[CWB] Concordance printing -- opinions?

Tue Sep 21 12:13:04 CEST 2010

Thanks for bringing this topic up, Andrew!

> While the topic has arisen: Stefan and I have been planning out the big
> revision of the concordance printing functions. Basically, in place of
> the multiple modes now available, there will be two: XML mode and text
> mode. (So, no HTML, SGML or Latex!)

Actually, I have put a little thought into this in the meantime.  Basically, I see two possible strategies, both of which involve a considerable amount of work, so we should make sure to implement something that's really useful in the long term.

__________
Version A: Keep the kwic-formatting subsystem mostly as is, and just clean up the implementation and make it as configurable as possible within this framework.  The current kwic formatter (and similar code for "group" output etc.) uses a common algorithm to determine context size and put together kwic lines.  Different output modes are implemented by specifying strings that are inserted in various places in the kwic line, e.g. to separate attributes, separate tokens, before/after XML tags, etc.  By clever use of these strings, you can produce output the looks very much like HTML, SGML or LaTeX.
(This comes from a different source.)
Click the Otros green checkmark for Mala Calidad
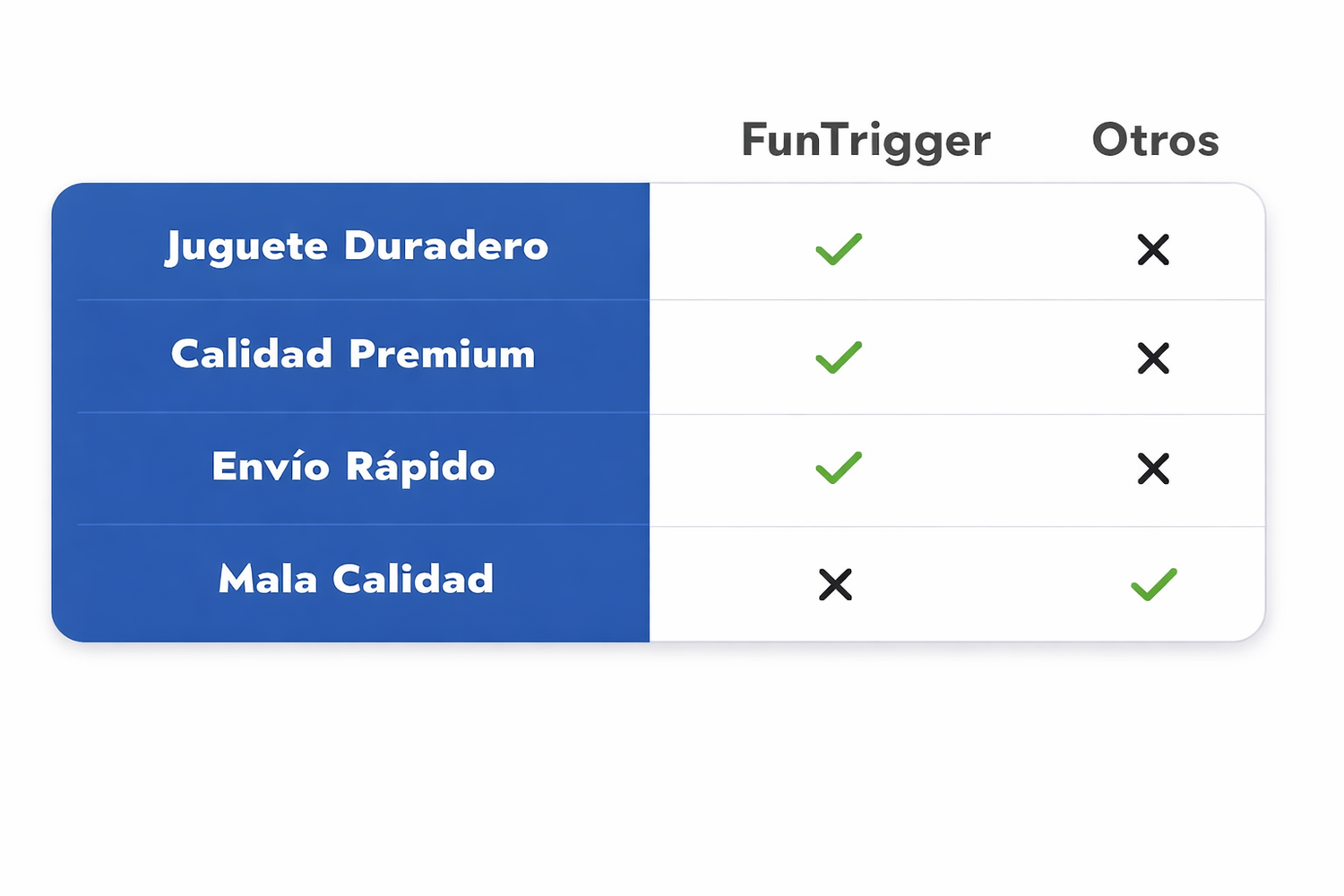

In the implementation I envision, we would make these "boilerplate" strings completely user configurable (I'm thinking about reading them from a file in YAML-like syntax), and provide a few built-in output modes.  In addition to specifying boilerplate strings, the output mode definition would choose from a range of built-in escaping functions (HTML, XML, LaTeX, ...) to take care of special characters.  I would also like to scrap print options, which are quite messy in my opinion, which I've hardly ever used myself, and which make it more complicated to implement new print modes.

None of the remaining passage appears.